First of all, the thematic diversity of these files must be explored. Important biographical contents are:
- origin and family relations,
- schooling and education,
- occupation and offices,
- inclinations and hobbies,
- association memberships: an important indicator of participation in social life,
- history of persecution,
- children and grandchildren.
Some files allow us to discover the personality and uniqueness of a person.
Each file describes a different person. It is important to work out the individuality. Therefore, in a second step, important documents can be found in the file.
Besides pictures of the persons, these are above all historical sources. Among them are all traces of the past. Official Nazi letters are just as interesting as diaries, letters, testimonials and identity papers.
Once the contents of the file have been indexed, two methodological approaches reveal themselves. If there is sufficient material, a chronological approach is the best. The advantage is obvious: the life story with all its discontinuities can be told one after the other, in order to make all changes visible and often prove to be self-explanatory. If there is too little material, the thematic form of presentation is the only way. On the other hand, if there is too much information, a mixed form can be used.
The basic grid would be the chronological approach. Within this approach it is possible and desirable to dwell on selected topics at any time and by doing so to archive more depth. The chronological approach takes into account the ancestors, origin, parents and siblings, followed by school and education, apprenticeship, studies and profession.

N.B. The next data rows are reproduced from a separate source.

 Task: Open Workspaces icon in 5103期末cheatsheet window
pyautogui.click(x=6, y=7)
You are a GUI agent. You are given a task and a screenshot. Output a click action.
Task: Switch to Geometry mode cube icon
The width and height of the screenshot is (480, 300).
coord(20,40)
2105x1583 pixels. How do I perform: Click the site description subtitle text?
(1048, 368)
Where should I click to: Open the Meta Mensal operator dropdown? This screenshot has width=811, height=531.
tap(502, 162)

Important life events (marriage, wife/husband, children), especially the history of suffering, are to be presented; if emigration took place, also life after 1945.

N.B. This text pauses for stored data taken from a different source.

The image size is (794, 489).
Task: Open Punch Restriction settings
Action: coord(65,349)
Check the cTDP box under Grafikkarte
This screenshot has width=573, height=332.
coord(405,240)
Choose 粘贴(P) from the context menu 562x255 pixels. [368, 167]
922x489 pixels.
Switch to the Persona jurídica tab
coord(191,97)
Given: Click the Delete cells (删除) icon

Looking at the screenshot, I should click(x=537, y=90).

The Jewish community in Aachen did not form until the 19th century, so that the question of origin is a worthwhile and especially promising research.
In some cases, even further answers can be found according to the ancestors.
Concerning the parents, one should not only ask about the date of birth and death but also about the places where they lived. The “Sitz im Leben” (position in life) should be described: social and societal life is of interest. If there are, siblings should be described as biographically detailed as the main character. It is amazing how much information the sibling files contain about the person to be described. It is therefore always advisable to write a family biography. An example of this is the Leib family, to which Anna Weitzenkorn belonged.
For the thematic presentation, the topics are determined by the contents of the file; in the file of Anne Leib for example, there is evidence of the deportation history up to the murder in the concentration camp.
A biography is not only descriptive. After securing the facts and integrating them into the historical context, interpretation is required. An example of this is the given name and school attendance, which can be broken down according to the following pattern11:
Fact
Historical background
Interpretation
Name: Siegfried
Song of the Nibelungs, most German of all sagas
patriotic or nationalistic family background
School: Kaiser-Karl-Gymnasium
12
educated bourgeois education (Latin and Greek)
career goal: an academic
School: Secondary School
career-oriented, modern languages (English or French)
career goal in business, e.g. business succession or business management
A portrayal that integrates the environment into contemporary events thus includes the family, the city and its self-image, professional life and the social environment. A person’s life should be shown in its entirety and in interrelation with the social, political, religious and economic conditions of its time. Often these biographies are contributions to urban civic research.